At Warhol's request, the pink and yellow Cow wallpaper was used as the backdrop to cover all the walls for his 1971 retrospective at the Whitney in New York.

== Critical reception ==
In a 1966 ARTnews review, David Antin interpreted Warhol's Cow wallpaper as an exploration of how "an image is a proposition about reality." He described the repeated, fluorescent cow heads as "recognizable" yet "banal," noting that they could appear "funny or vicious" or even like "sorrowing clowns." Antin argued that Warhol was "the master of a communication game" in which meaning "flickers back and forth," producing unstable and contradictory responses in the viewer.

Art historian and critic Barbara Rose interpreted Cow as a commentary on the nature of art collecting and the character of the institutions where art is displayed.

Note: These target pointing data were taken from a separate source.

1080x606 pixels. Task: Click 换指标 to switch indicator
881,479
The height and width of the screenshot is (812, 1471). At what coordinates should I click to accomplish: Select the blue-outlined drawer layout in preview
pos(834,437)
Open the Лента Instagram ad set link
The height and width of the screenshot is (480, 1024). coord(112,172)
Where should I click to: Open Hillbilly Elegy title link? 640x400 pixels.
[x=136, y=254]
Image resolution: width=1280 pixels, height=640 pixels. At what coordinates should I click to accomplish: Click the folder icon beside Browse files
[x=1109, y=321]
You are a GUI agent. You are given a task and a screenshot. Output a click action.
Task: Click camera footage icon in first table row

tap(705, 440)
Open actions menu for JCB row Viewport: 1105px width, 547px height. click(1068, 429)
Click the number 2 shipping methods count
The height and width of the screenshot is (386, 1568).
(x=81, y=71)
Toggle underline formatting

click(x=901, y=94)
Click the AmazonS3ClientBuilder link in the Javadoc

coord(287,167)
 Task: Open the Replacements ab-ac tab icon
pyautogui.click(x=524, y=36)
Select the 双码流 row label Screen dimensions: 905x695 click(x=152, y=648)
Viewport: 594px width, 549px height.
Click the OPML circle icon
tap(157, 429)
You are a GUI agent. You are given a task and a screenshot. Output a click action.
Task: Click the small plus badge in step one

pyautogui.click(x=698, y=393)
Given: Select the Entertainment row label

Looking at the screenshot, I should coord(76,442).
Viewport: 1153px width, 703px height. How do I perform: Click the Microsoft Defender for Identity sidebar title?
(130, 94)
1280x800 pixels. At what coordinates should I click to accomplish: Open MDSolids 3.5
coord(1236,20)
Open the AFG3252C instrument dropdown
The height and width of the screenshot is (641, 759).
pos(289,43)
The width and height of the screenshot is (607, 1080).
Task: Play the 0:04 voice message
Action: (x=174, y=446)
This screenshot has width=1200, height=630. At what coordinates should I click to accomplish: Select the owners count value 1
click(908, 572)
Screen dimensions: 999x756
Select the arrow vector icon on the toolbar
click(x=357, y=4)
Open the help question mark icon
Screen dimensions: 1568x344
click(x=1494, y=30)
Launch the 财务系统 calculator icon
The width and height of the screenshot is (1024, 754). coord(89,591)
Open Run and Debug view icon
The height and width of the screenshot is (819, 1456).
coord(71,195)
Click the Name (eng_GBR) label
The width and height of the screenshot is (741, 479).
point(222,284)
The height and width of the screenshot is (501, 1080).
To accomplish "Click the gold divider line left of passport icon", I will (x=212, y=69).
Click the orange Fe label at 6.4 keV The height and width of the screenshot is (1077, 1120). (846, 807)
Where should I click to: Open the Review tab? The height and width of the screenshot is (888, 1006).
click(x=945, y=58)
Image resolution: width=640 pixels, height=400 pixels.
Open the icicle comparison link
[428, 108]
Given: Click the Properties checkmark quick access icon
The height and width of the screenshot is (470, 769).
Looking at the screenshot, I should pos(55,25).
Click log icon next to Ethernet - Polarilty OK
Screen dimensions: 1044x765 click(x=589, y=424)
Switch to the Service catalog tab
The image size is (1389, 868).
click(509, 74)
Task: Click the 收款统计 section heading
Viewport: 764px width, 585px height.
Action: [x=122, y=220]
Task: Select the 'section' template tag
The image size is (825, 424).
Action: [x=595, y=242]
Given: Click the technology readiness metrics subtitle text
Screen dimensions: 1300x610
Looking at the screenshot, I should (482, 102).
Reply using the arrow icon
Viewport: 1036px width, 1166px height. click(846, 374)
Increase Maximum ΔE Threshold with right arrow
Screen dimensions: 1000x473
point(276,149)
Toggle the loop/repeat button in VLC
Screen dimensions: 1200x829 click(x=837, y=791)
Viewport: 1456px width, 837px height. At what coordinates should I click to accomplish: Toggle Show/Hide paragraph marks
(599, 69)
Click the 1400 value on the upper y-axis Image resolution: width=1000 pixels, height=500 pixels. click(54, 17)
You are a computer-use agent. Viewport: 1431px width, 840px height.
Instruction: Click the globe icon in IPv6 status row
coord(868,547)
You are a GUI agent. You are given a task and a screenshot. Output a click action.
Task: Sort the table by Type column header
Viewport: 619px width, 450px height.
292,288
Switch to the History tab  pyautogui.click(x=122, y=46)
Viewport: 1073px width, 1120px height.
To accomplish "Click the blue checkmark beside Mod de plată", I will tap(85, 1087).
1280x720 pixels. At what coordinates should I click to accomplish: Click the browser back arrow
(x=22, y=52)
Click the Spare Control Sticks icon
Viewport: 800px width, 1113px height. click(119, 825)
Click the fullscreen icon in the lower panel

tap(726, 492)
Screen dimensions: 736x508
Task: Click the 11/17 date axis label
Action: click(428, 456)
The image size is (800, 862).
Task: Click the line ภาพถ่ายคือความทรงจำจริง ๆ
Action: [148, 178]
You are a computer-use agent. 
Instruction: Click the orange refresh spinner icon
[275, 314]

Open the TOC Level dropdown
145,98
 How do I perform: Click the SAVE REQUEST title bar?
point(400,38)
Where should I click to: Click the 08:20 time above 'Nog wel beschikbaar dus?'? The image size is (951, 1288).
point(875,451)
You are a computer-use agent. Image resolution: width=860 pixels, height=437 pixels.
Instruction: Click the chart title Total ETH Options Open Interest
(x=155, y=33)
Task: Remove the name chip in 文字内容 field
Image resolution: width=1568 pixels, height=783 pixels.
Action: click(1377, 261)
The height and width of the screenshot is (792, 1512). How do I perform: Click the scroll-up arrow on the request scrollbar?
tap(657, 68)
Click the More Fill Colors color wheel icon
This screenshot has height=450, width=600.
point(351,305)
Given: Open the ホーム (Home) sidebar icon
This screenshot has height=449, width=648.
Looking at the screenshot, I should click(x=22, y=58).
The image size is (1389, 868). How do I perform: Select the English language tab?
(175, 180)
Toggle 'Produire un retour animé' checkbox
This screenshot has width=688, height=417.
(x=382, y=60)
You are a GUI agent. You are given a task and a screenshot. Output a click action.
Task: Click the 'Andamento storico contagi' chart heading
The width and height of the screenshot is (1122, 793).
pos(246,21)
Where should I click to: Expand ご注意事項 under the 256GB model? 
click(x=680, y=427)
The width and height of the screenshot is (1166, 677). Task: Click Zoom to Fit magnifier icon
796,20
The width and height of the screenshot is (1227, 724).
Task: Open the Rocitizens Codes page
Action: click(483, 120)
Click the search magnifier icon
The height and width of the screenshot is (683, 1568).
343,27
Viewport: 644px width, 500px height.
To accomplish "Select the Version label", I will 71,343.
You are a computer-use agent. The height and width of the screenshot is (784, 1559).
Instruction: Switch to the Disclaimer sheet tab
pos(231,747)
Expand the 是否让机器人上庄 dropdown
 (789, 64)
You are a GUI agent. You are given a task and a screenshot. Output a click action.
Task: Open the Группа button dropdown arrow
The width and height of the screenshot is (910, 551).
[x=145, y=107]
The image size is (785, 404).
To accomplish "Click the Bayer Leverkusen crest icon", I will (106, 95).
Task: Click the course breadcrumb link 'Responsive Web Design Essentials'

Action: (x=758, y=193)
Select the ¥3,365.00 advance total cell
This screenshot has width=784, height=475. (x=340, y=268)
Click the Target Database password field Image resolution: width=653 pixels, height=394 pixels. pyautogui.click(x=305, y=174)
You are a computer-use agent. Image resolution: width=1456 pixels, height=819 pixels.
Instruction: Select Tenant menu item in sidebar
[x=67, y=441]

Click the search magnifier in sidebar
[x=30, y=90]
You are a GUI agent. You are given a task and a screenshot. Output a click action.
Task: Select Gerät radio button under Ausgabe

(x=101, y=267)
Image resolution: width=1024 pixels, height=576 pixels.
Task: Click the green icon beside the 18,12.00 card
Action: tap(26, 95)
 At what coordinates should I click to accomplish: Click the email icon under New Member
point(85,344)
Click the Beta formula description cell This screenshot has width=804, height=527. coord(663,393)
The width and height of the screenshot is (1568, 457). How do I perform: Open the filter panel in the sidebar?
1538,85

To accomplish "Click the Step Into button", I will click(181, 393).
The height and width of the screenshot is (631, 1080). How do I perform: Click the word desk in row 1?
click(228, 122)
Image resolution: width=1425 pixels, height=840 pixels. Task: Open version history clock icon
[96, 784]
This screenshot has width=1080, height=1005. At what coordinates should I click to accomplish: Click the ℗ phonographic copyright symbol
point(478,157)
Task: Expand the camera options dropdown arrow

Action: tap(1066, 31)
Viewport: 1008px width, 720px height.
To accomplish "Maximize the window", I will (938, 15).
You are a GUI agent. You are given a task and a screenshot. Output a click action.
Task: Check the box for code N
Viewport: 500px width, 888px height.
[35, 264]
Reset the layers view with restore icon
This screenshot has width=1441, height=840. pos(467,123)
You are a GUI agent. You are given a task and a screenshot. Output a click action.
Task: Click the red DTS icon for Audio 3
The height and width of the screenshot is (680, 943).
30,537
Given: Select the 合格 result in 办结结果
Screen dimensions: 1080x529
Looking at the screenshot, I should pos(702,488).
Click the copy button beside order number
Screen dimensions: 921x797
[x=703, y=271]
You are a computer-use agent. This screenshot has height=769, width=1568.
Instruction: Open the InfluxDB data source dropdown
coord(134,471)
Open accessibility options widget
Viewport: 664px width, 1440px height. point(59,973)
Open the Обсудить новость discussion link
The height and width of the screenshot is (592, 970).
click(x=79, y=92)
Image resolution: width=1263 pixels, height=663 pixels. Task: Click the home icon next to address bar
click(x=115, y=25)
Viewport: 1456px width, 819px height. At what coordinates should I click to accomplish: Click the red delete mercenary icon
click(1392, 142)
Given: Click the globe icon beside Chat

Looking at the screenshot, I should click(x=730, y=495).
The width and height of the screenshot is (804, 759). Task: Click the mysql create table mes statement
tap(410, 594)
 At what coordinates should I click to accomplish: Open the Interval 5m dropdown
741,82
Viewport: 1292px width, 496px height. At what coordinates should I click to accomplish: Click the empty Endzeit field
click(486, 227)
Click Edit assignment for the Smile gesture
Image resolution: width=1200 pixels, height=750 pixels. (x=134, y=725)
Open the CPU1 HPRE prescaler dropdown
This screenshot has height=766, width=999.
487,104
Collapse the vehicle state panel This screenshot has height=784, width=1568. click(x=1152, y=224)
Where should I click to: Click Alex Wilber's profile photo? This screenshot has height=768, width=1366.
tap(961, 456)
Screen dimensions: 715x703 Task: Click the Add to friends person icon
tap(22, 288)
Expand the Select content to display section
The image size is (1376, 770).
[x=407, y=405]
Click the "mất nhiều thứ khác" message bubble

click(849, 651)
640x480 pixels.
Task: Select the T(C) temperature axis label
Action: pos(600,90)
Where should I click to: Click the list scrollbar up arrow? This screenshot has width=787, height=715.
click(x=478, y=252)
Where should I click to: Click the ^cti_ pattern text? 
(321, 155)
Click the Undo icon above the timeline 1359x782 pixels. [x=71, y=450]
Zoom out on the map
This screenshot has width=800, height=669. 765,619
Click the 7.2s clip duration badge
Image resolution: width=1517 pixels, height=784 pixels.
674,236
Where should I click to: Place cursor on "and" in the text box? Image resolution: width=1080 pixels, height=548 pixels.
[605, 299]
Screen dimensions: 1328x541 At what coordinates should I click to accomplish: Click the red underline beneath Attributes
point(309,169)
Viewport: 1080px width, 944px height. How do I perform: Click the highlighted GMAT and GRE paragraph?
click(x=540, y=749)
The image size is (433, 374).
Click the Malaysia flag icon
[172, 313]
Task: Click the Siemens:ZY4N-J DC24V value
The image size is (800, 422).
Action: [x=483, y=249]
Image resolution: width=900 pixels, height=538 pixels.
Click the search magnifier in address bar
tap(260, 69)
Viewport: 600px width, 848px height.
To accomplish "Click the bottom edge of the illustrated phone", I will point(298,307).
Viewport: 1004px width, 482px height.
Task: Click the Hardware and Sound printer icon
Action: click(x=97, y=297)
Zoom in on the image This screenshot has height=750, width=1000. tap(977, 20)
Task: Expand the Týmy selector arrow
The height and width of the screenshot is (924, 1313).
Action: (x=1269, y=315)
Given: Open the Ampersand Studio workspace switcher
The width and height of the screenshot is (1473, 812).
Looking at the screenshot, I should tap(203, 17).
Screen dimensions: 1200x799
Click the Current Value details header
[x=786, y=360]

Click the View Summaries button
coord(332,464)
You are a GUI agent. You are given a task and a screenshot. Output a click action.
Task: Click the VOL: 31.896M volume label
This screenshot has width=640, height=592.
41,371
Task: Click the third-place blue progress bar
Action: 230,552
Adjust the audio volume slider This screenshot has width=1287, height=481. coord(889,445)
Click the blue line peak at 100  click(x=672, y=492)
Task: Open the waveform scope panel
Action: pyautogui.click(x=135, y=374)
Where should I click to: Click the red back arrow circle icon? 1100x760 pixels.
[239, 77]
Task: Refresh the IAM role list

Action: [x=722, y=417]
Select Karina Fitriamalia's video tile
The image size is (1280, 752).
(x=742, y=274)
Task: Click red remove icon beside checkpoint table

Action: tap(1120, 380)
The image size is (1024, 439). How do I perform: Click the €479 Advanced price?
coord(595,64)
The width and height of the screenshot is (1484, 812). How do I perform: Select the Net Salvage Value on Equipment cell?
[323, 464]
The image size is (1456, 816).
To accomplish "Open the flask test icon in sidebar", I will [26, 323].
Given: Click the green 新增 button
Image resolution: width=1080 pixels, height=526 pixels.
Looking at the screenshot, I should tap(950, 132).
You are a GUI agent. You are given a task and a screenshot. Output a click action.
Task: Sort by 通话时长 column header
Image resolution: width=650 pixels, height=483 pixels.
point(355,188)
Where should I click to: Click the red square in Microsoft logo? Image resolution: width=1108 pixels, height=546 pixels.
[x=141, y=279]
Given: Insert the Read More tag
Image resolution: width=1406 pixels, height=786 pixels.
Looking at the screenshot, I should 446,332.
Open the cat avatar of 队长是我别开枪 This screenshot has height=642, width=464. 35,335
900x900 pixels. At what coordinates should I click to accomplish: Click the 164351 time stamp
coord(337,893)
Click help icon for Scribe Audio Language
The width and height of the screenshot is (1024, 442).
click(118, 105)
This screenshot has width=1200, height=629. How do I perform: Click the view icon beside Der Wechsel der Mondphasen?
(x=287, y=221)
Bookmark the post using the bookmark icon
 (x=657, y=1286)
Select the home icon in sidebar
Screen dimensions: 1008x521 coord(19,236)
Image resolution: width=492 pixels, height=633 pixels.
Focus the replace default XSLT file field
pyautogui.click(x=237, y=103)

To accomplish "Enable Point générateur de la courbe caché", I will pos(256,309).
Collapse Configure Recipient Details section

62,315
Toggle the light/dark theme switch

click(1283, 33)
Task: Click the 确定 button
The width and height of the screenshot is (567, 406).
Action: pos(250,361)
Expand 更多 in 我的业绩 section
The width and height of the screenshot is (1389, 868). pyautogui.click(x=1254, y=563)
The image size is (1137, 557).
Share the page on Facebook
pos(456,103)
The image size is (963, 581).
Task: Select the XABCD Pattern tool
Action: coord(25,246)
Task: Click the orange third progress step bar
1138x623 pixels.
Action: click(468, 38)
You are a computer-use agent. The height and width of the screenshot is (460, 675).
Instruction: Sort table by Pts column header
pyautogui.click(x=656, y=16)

In a review of Warhol's 1971 retrospective show at the Whitney, she observed that cows are a common subject of genre paintings that people display in their homes, and that the wallpaper made the Whitney look like "a boutique". She continued: "Of course the museum has been a boutique for a long time, and people have been treating paintings like wallpaper even longer. But Andy spells it out with his usual cruel clarity."